**Source extract**

----------------

When there are doubts, it seems like we have to proceed cautiously. And act like we're breaking some of the test-first test-driven-development rules.

Note. We're not really breaking the rules. Some folks, however, will argue that test-driven development means literally every action you take should be driven by tests. Does this include morning coffee or rotating your monitor into portrait mode? Clearly not. What about technical spikes?

Our position is this.
  1. Set a spike early and often. 
  2. Once you have reason to believe that this crazy thing might work, you can formalize the spike with tests. And mock objects.
  3. Now you can write the rest of the app by creating tests and fitting code around those tests.
The import part here is not to create mocks until you really understand what you're doing.

Book Examples

Now comes the tricky part: Writing a book.

Clearly every example must have a unit test of some kind. I use doctest heavily for this. Each example is in a doctest test string.

The code for a chapter might look like this.


test_hello_world = '''
>>> print( 'hello world')
'hello world'
'''

__test__ = { n:v for n,v in vars().items() 
    if n.startswith('test_') }

if __name__ == '__main__':
    import doctest
    doctest.testmod()

We've used the doctest feature that looks for a dictionary assigned to a variable named __test__. The values from this dictionary are tests that get run as if they were docstrings found inside modules, functions, or classes.

This is delightfully simple. Expostulate. Exemplify. Copy and Paste the example into a script for test purposes and Exhibit in the text.

Until we get to external services. And RESTful API requests, and the like. These are right awkward to mock. Mostly because a mocked unittest is singularly uninformative.

Let's say we're writing about making a RESTful API request to http://www.data.gov. The results of the request are very interesting. The mechanics of making the request are an important example of how REST API's work. And how CKAN-powered web sites work in general.

But if we replace urrlib.request with a mock urllib, the unit test amounts to a check that we called urlopen() with the proper parameters. Important for a lot of practical software development, but also uniformative for folks who download the code associated with the book.

It appears that I have four options:

  1. Grin and bear it. Not all examples have to be wonderfully detailed.
  2. Stick with the spike version. Don't mock things. The results may vary and some of the tests might fail on the editor's desktop.
  3. Skip the test.
  4. Write multiple versions of the test: a "with real internet" version and a "with corporate firewall proxy blockers in place" version that uses mocks and works everywhere.
So far, I've leveraged the first three heavily. The fourth is awkward. We wind up with code like this:

class Test_get_whois(unittest.TestCase):
    def test_should_get_subprocess(self):
        subprocess = MagicMock()

----------------

**Supplied records**
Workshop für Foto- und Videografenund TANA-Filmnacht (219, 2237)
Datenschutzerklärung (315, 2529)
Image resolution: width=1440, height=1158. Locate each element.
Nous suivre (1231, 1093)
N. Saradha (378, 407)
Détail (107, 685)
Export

----------------

**Aim of the exercise**
Could you reproduce, word for word, everything in the passage on test-driven development from "Until we get" down to "be wonderfully detailed."?

**Answer space**
Until we get to external services. And RESTful API requests, and the like. These are right awkward to mock. Mostly because a mocked unittest is singularly uninformative.

Let's say we're writing about making a RESTful API request to http://www.data.gov. The results of the request are very interesting. The mechanics of making the request are an important example of how REST API's work. And how CKAN-powered web sites work in general.

But if we replace urrlib.request with a mock urllib, the unit test amounts to a check that we called urlopen() with the proper parameters. Important for a lot of practical software development, but also uniformative for folks who download the code associated with the book.

It appears that I have four options:

  1. Grin and bear it. Not all examples have to be wonderfully detailed.